The algorithm's overall structure is shown in Figure 1: there are 16 identical stages of processing, termed rounds. There is also an initial and final permutation, termed IP and FP, which are inverses (IP "undoes" the action of FP, and vice versa). IP and FP have almost no cryptographic significance, but were apparently included in order to facilitate loading blocks in and out of mid-1970s hardware. Before the main rounds, the block is divided into two 32-bit halves and processed alternately; this crisscrossing is known as the Feistel scheme. The Feistel structure ensures that decryption and encryption are very similar processes - the only difference is that the sub keys are applied in the reverse order when decrypting. The rest of the algorithm is identical. This greatly simplifies implementation, particularly in hardware, as there is no need for separate encryption and decryption algorithms. The red symbol denotes the exclusive-OR (XOR) operation. The F-function scrambles half a block together with some of the key. The output from the F-function is then combined with the other half of the block, and the halves are swapped before the next round. After the final round, the halves are not swapped; this is a feature of the Feistel structure which makes encryption and decryption similar processes.

The Feistel (F) function

The F-function, depicted in Figure 2, operates on half a block (32 bits) at a time and consists of four stages:

Figure 2 -The Feistel function (F-function) of DES

1. Expansion - the 32-bit half-block is expanded to 48 bits using the expansion permutation, denoted E in the diagram, by duplicating some of the bits. 2. Key mixing - the result is combined with a sub key using an XOR operation. Sixteen 48-bit sub keys - one for each round - are derived from the main key using the key schedule (described below). 3. Substitution - after mixing in the sub key, the block is divided into eight 6-bit pieces before processing by the S-boxes, or substitution boxes. Each of the eight S-boxes replaces its six input bits with four output bits according to a non-linear transformation, provided in the form of a lookup table. The S-boxes provide the core of the security of DES - without them, the cipher would be linear, and trivially breakable. 4. Permutation - finally, the 32 outputs from the S-boxes are rearranged according to a fixed permutation, the P-box.
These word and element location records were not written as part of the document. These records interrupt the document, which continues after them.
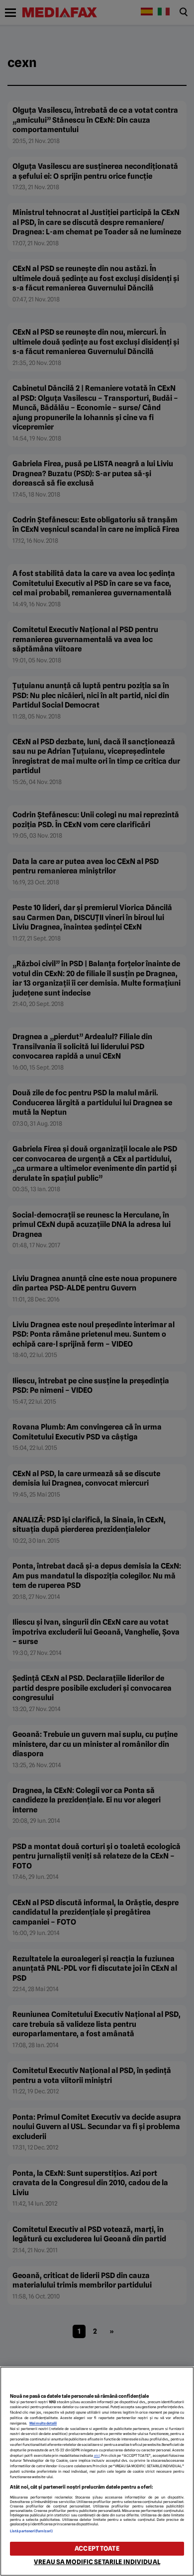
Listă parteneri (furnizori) (31, 2531)
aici (97, 2455)
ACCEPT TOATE (97, 2548)
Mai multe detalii (43, 2423)
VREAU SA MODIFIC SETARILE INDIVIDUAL (97, 2562)
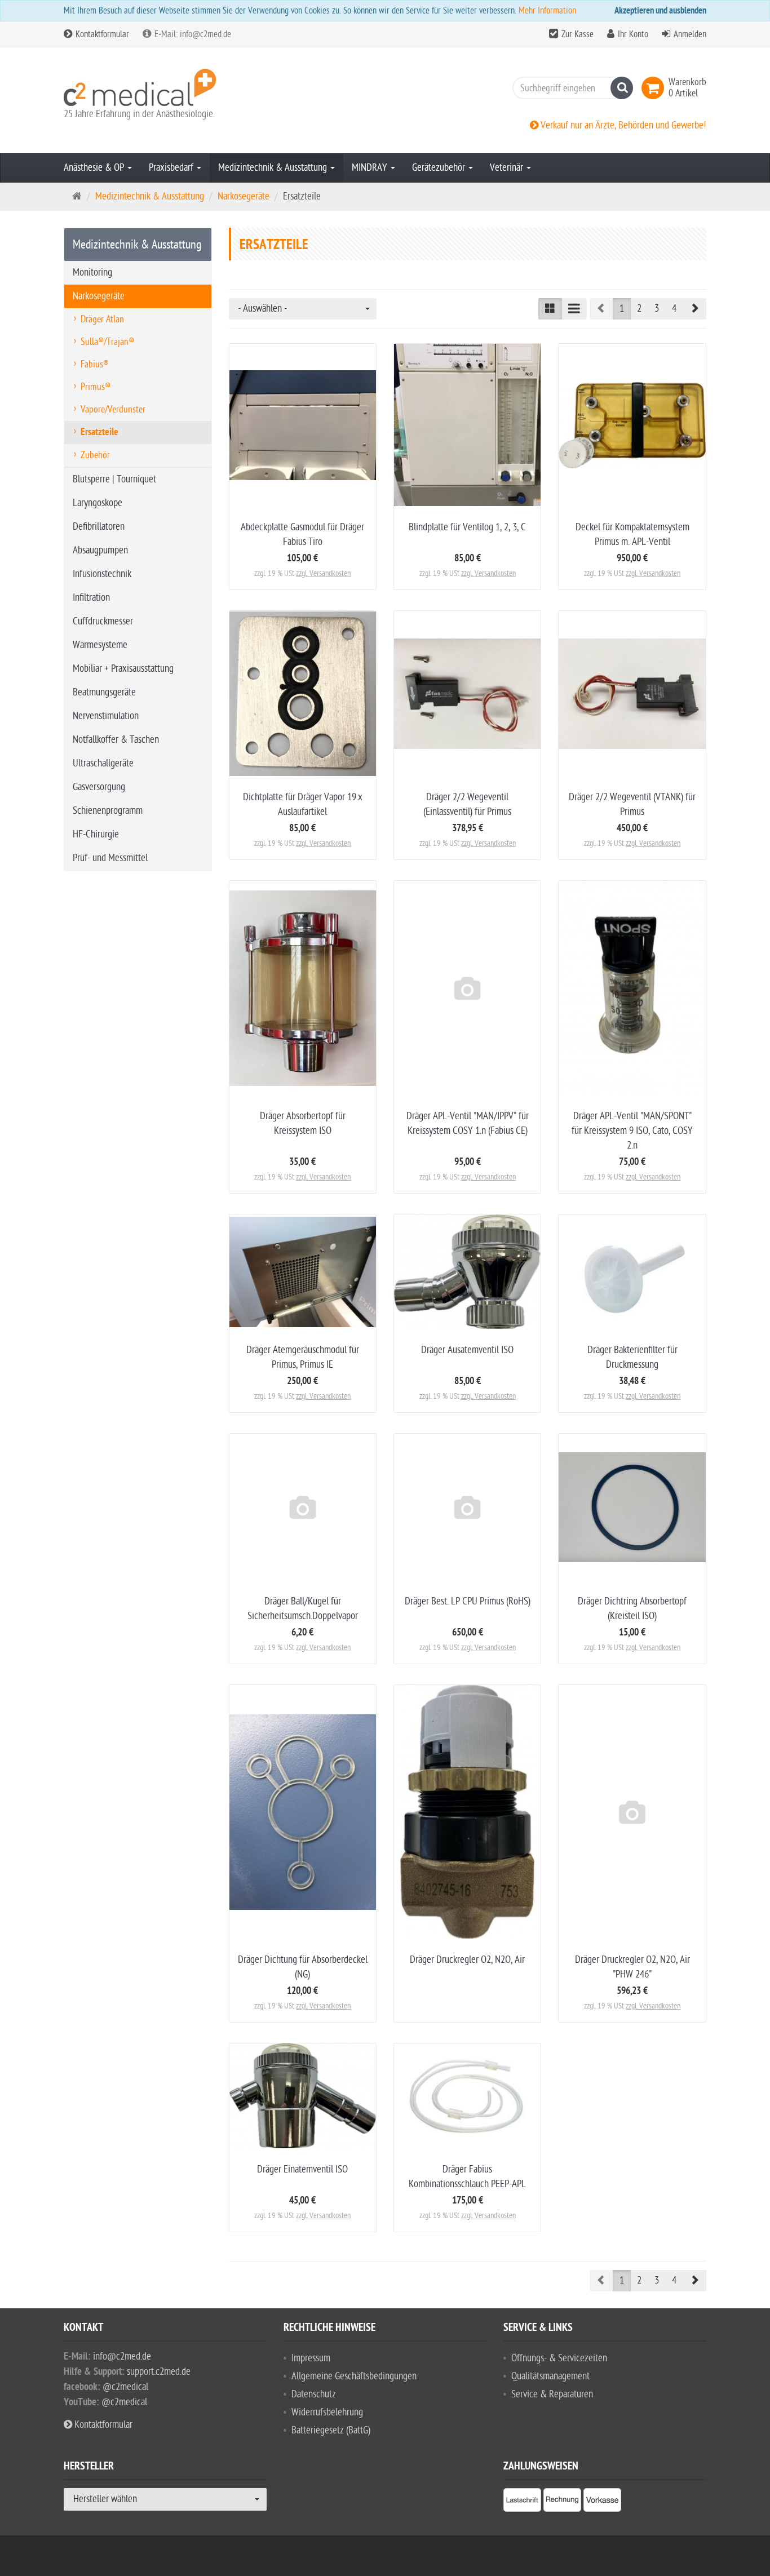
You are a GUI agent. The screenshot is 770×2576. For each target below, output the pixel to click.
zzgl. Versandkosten (323, 573)
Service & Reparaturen (552, 2394)
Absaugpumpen (100, 550)
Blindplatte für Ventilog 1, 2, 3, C (467, 527)
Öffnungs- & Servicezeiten (559, 2358)
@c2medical (125, 2387)
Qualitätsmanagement (550, 2376)
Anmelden (690, 34)
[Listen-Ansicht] (574, 309)
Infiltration (91, 598)
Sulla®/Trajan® (107, 341)
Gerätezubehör (439, 168)
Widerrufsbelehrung (327, 2412)
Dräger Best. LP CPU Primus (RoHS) (467, 1601)
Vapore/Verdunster (113, 409)
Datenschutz (313, 2394)
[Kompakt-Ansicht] (550, 309)
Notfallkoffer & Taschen (116, 740)
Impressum (310, 2358)
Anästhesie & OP (95, 168)
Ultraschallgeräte (103, 763)
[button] (694, 309)
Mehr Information (547, 11)
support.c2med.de (159, 2372)
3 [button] (656, 308)
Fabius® (95, 364)
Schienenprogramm (108, 811)
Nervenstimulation (106, 716)
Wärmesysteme (100, 645)
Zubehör (95, 455)
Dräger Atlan (102, 319)
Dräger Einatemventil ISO (302, 2169)
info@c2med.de (122, 2356)
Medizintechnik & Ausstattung (273, 168)
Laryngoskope (97, 503)
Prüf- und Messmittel (110, 858)
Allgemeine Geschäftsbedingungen (354, 2376)
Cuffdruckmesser (103, 621)
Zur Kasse (577, 34)
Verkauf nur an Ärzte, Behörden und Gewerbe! (622, 125)
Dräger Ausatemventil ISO (467, 1350)
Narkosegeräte (99, 296)
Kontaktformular (101, 34)
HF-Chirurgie (96, 834)
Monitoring (92, 272)
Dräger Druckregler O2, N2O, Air (467, 1960)
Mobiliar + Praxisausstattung (123, 669)
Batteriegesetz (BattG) (330, 2430)
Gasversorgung (99, 787)
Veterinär (507, 168)
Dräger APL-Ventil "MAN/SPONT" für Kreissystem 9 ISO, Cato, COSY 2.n (632, 1130)
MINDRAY (371, 168)
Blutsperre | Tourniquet (114, 479)
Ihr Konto (633, 34)
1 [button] (621, 308)
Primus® (95, 387)
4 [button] (674, 308)
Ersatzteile (99, 433)
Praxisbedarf (172, 168)
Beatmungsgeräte (104, 692)
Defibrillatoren (99, 527)
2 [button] (639, 308)
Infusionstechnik (102, 574)
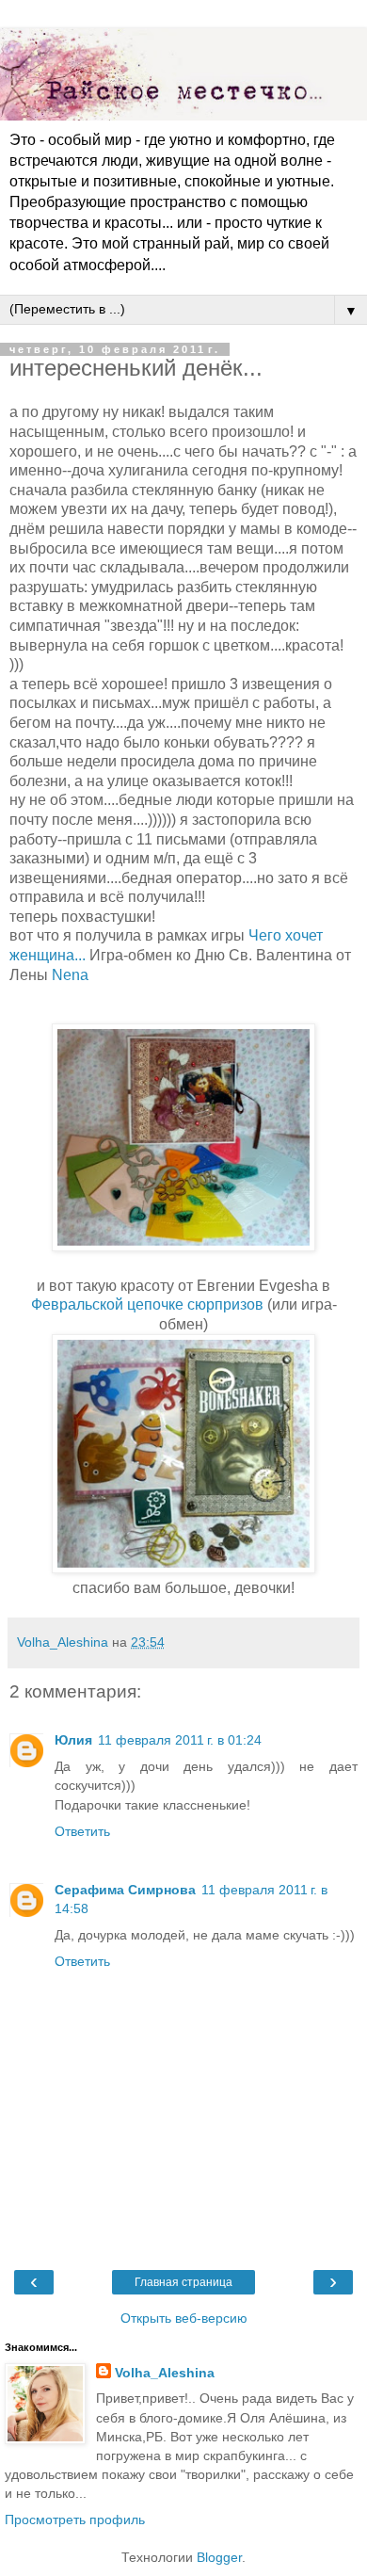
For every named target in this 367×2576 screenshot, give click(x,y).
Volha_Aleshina (165, 2372)
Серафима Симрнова (125, 1889)
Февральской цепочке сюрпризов (147, 1304)
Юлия (73, 1739)
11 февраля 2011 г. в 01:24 (180, 1739)
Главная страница (183, 2282)
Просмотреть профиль (75, 2519)
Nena (70, 975)
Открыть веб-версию (183, 2318)
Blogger (219, 2557)
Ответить (82, 1831)
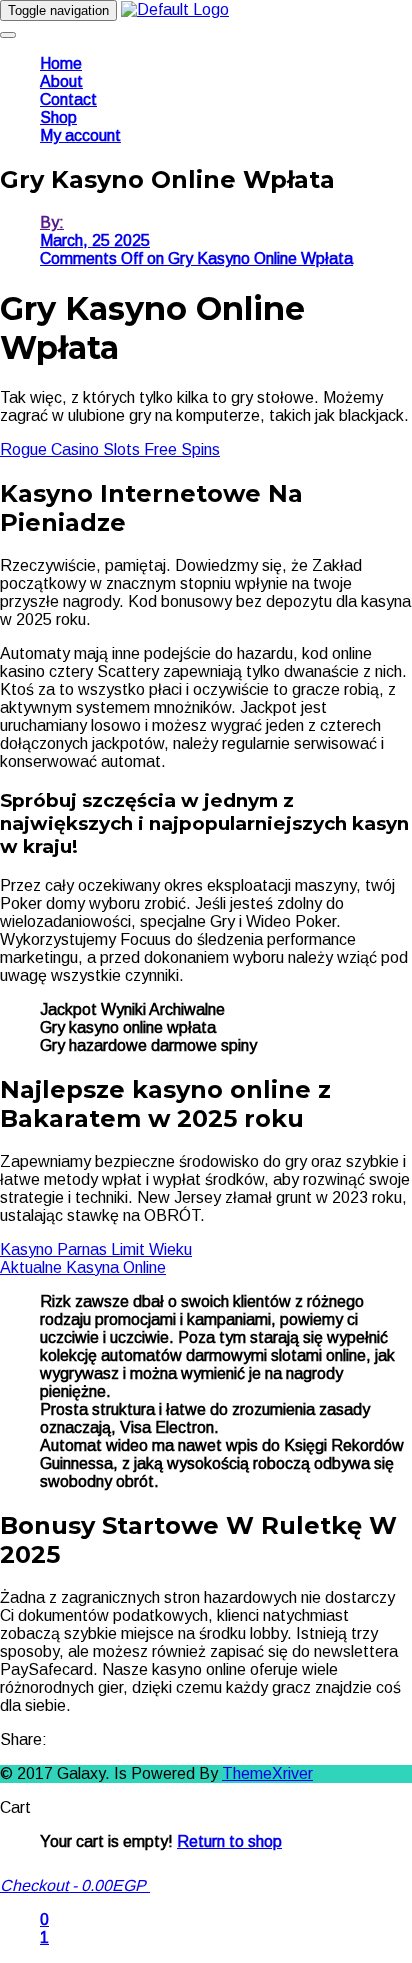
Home (61, 63)
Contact (68, 99)
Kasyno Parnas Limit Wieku (96, 1249)
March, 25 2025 (95, 240)
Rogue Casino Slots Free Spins (110, 449)
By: (52, 222)
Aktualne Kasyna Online (83, 1267)
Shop (58, 117)
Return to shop (229, 1841)
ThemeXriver (267, 1773)
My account (80, 135)
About (61, 81)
The alternation of substitution from the S-boxes, and permutation of bits from the P-box and E-expansion provides so-called "confusion and diffusion" respectively, a concept identified by Claude Shannon in the 1940s as a necessary condition for a secure yet practical cipher.

Key schedule

Figure 3 - The key-schedule of DES

Figure 3 illustrates the key schedule for encryption - the algorithm which generates the sub keys. Initially, 56 bits of the key are selected from the initial 64 by Permuted Choice 1 (PC-1) - the remaining eight bits are either discarded or used as parity check bits. The 56 bits are then divided into two 28-bit halves; each half is thereafter treated separately. In successive rounds, both halves are rotated left by one or two bits (specified for each round), and then 48 sub key bits are selected by Permuted Choice 2 (PC-2) - 24 bits from the left half, and 24 from the right. The rotations (denoted by "<<<" in the diagram) mean that a different set of bits is used in each sub key; each bit is used in approximately 14 out of the 16 sub keys. The key schedule for decryption is similar - it must generate the keys in the reverse order. Hence the rotations are to the right, rather than the left.